TEXTE FOURNI
※ ※ ※

Les chevaux de bataille de la ministre Laforest
Collaboration spéciale

Ce texte fait partie du cahier spécial Municipalités
Confirmée dans son poste de ministre des Affaires municipales à la suite de sa réélection en octobre 2022, Andrée Laforest souhaite continuer d’instaurer au Québec une nouvelle vision de l’aménagement du territoire, tout en protégeant mieux les élus municipaux.
Andrée Laforest est ministre des Affaires municipales depuis maintenant quatre ans et demi. Mine de rien, c’est le plus long séjour à ce poste depuis Bona Dussault (Union nationale), qui l’a occupé pendant près de neuf ans, entre 1944 et 1953. « Cette longévité a permis de créer une stabilité intéressante, et je suis assez contente de ce que nous avons réussi à accomplir en quatre ans et demi », assure la députée de Chicoutimi.
La durabilité n’est pas l’apanage de tous les élus municipaux. Certains ont démissionné ces dernières années, usés par l’intimidation dont ils ont fait l’objet. Encore récemment, le maire de Wickham, Ian Lacharité, et son successeur, Charles-Antoine Fauteux, ont quitté leur poste à quelques semaines d’intervalle en raison de menaces contre eux et leur famille. L’année d’avant, c’était le maire d’Abercorn et trois de ses conseillers qui abandonnaient la partie pour des raisons similaires.
Mardi dernier, la ministre des Affaires municipales a donc lancé un plan contre l’intimidation des élus municipaux pour tenter de contrer ce fléau. En 2021, le gouvernement avait déjà mis de l’avant un plan d’action pour favoriser le respect et la civilité et protéger la démocratie municipale. « Je me sens proche des élus municipaux, donc c’est sûr que je demeure très sensible à ce problème », confie-t-elle.

※ ※ ※

CONTENU DES DONNÉES
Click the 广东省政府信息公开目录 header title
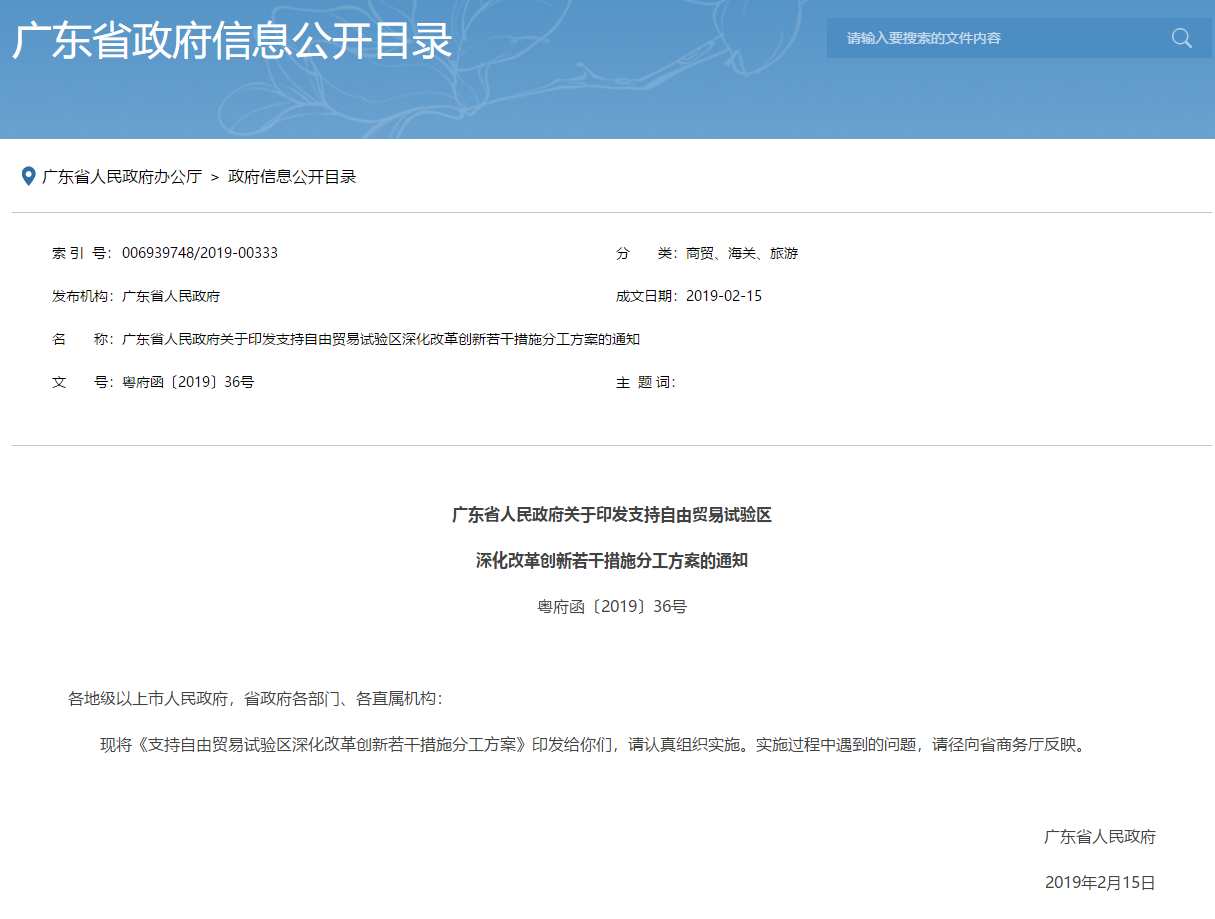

※ ※ ※

LISTE DES TÂCHES
A – Relevez toutes les personnes désignées par leur nom dans l'article sur la ministre Laforest.
B – Poursuivez l'article sur la ministre Laforest à partir de sa dernière phrase.
Les données ne servent à rien pour ces tâches.

RÉPONSES PAR TÂCHE
A –
- Andrée Laforest
- Bona Dussault
- Ian Lacharité
- Charles-Antoine Fauteux

B –
Le nouveau plan comprend 11 mesures pour lutter contre l’intimidation. Il a été élaboré en collaboration avec l’Union des municipalités du Québec et la Fédération québécoise des municipalités. Ces deux instances demandaient notamment de l’aide financière pour doter les élus de meilleures assurances ou encore pour les aider à payer des frais de justice. Le plan y consacrera 2 millions de dollars. Il prévoit en outre une campagne publicitaire au sujet de l’importance du travail des élus municipaux.
Mieux planifier l’aménagement du territoire
Parmi les réalisations dont elle est la plus fière, Andrée Laforest cite la première Politique nationale de l’architecture et de l’aménagement du territoire (PNAAT), dévoilée en juin 2022. L’année précédente, la ministre avait lancé une « conversation nationale » pour créer une vision plus cohérente de l’aménagement du territoire québécois. « C’est un travail important, car il s’agit de préserver le territoire pour les prochaines générations, en misant sur une plus grande protection des milieux naturels, de l’eau et des terres agricoles, par exemple, et en renforçant notre adaptation aux changements climatiques », avance-t-elle.
Le projet de loi 16 (PL 16), déposé par la ministre en mars dernier, vise à moderniser le cadre législatif pour que les municipalités puissent atteindre plus aisément les objectifs de la Politique. « Nous avons lancé plusieurs programmes et investi beaucoup d’argent, mais nous devons nous assurer que le cadre réglementaire correspond aux besoins des municipalités, notamment en aménagement du territoire et en habitation », soutient la ministre.
Si le projet est adopté, les municipalités verront certains de leurs pouvoirs en aménagement du territoire bonifiés. Elles pourront, par exemple, utiliser un zonage incitatif, qui leur permettrait d’obtenir des engagements d’intérêt public de la part d’un promoteur immobilier en échange de certains avantages, comme le droit de construire des étages supplémentaires à un bâtiment. Elles gagneraient aussi un pouvoir de contrôle temporaire du développement pour des motifs liés à l’approvisionnement en eau potable ou au traitement des eaux usées.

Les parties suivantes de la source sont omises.